# WHAT YOU ARE ASKED TO DO
Reproduce every entry exactly.

Stored dataset items:
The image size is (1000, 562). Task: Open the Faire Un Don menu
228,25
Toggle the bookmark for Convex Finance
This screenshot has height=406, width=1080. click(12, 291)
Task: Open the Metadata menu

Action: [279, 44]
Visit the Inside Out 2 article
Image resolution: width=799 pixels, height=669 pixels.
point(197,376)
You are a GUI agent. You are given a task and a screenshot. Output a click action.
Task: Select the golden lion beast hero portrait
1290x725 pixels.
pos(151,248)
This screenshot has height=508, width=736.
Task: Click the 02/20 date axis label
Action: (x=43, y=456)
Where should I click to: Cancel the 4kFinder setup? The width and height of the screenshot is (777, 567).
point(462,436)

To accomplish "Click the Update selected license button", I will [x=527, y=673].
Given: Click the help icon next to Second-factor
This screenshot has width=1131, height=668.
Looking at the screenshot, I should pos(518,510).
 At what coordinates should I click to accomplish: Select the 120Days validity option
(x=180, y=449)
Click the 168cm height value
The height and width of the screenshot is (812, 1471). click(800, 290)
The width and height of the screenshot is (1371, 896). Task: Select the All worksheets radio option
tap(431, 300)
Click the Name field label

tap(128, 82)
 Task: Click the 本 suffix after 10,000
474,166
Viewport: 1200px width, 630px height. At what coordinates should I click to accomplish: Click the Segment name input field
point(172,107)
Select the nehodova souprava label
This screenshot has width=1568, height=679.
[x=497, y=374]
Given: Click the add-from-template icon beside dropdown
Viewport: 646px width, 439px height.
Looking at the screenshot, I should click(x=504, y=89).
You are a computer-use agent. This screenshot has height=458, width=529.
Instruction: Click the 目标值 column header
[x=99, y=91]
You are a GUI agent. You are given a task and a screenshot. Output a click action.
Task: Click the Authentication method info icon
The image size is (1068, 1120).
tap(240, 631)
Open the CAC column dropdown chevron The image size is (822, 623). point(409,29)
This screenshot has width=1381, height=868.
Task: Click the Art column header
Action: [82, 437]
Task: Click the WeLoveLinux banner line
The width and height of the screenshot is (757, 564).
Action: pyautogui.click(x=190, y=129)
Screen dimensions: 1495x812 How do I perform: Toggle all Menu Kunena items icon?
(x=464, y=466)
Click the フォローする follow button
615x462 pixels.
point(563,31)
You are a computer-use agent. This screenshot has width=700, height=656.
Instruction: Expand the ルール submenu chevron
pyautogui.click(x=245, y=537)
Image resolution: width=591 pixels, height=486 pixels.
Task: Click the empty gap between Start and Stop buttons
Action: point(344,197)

# RESPONSE BOX
The image size is (1000, 562). Task: Open the Faire Un Don menu
228,25
Toggle the bookmark for Convex Finance
This screenshot has height=406, width=1080. click(12, 291)
Task: Open the Metadata menu

Action: [279, 44]
Visit the Inside Out 2 article
Image resolution: width=799 pixels, height=669 pixels.
point(197,376)
You are a GUI agent. You are given a task and a screenshot. Output a click action.
Task: Select the golden lion beast hero portrait
1290x725 pixels.
pos(151,248)
This screenshot has height=508, width=736.
Task: Click the 02/20 date axis label
Action: (x=43, y=456)
Where should I click to: Cancel the 4kFinder setup? The width and height of the screenshot is (777, 567).
point(462,436)

To accomplish "Click the Update selected license button", I will [x=527, y=673].
Given: Click the help icon next to Second-factor
This screenshot has width=1131, height=668.
Looking at the screenshot, I should pos(518,510).
 At what coordinates should I click to accomplish: Select the 120Days validity option
(x=180, y=449)
Click the 168cm height value
The height and width of the screenshot is (812, 1471). click(800, 290)
The width and height of the screenshot is (1371, 896). Task: Select the All worksheets radio option
tap(431, 300)
Click the Name field label

tap(128, 82)
 Task: Click the 本 suffix after 10,000
474,166
Viewport: 1200px width, 630px height. At what coordinates should I click to accomplish: Click the Segment name input field
point(172,107)
Select the nehodova souprava label
This screenshot has width=1568, height=679.
[x=497, y=374]
Given: Click the add-from-template icon beside dropdown
Viewport: 646px width, 439px height.
Looking at the screenshot, I should click(x=504, y=89).
You are a computer-use agent. This screenshot has height=458, width=529.
Instruction: Click the 目标值 column header
[x=99, y=91]
You are a GUI agent. You are given a task and a screenshot. Output a click action.
Task: Click the Authentication method info icon
The image size is (1068, 1120).
tap(240, 631)
Open the CAC column dropdown chevron The image size is (822, 623). point(409,29)
This screenshot has width=1381, height=868.
Task: Click the Art column header
Action: [82, 437]
Task: Click the WeLoveLinux banner line
The width and height of the screenshot is (757, 564).
Action: pyautogui.click(x=190, y=129)
Screen dimensions: 1495x812 How do I perform: Toggle all Menu Kunena items icon?
(x=464, y=466)
Click the フォローする follow button
615x462 pixels.
point(563,31)
You are a computer-use agent. This screenshot has width=700, height=656.
Instruction: Expand the ルール submenu chevron
pyautogui.click(x=245, y=537)
Image resolution: width=591 pixels, height=486 pixels.
Task: Click the empty gap between Start and Stop buttons
Action: point(344,197)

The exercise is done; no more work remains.